Adults retain the propensity to experience the daimonic as a blind push, as sheer self-assertion. In lynch mobs and mass violence of all sorts, it is necessary to stir up the mob spirit before the act can be done. We experience security in the mob, a comfortable feeling of being completely protected. We surrender our individual consciousness to the “group mind” we feel as though we were in the ecstatic state of a trance or under hypnosis. No matter how civilized an individual may pride himself on being, or how much he may deplore violence on the part of others, he must still admit that he is capable of this—or, if he is not, something important in his character has been suffocated. The attractiveness of giving one’s self oxer to the mob lies in the excitement without individual consciousness—no more alienation, no sense of isolation, and none of that fatiguing burden of personal responsibility. All of this is taken over by the “group mind,” a fictitious phrase which stands for the lowest common denominator. This is what constitutes the attraction—indeed, at times the horrendous joy—of war and of mass riots. They assume from us our individual personal responsibility for the daimonic; and the fact that my sentence begins with “they” indicates how we must assign the action to anonymous figures. In a society like ours, which represses the daimonic, these states are welcomed for the primitive security they give.

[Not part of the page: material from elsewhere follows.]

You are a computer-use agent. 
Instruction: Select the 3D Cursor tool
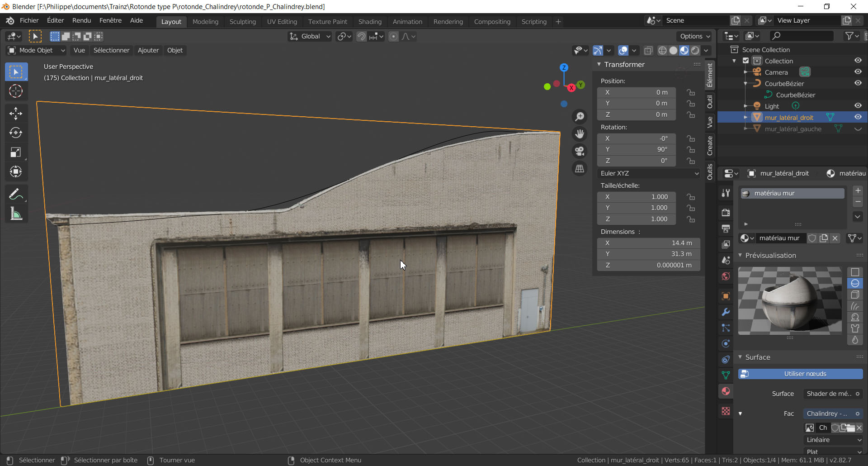coord(16,91)
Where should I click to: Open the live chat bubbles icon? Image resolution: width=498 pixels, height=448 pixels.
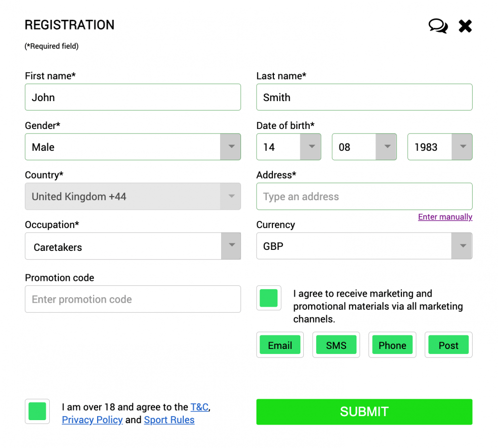point(438,26)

THE DAIMONIC AND THE ANONYMOUS
This brings us to the relation between the daimon and the special problem of modern Western man, namely, the tendency to get absorbed in the herd, lost in das Mann. “The daimonic is anonymity,” states Paul Ricoeur.3 The impersonal daimonic makes us all anonymous—nature draws no distinction between me and any illiterate peasant who also is its tool in its relentless drive toward self-increase, who copulates and begets offspring to perpetuate the race, and who can experience rage to keep himself alive long enough to serve as nature’s procreator. Speaking psychoanalytically, this is the daimonic in the form of the id.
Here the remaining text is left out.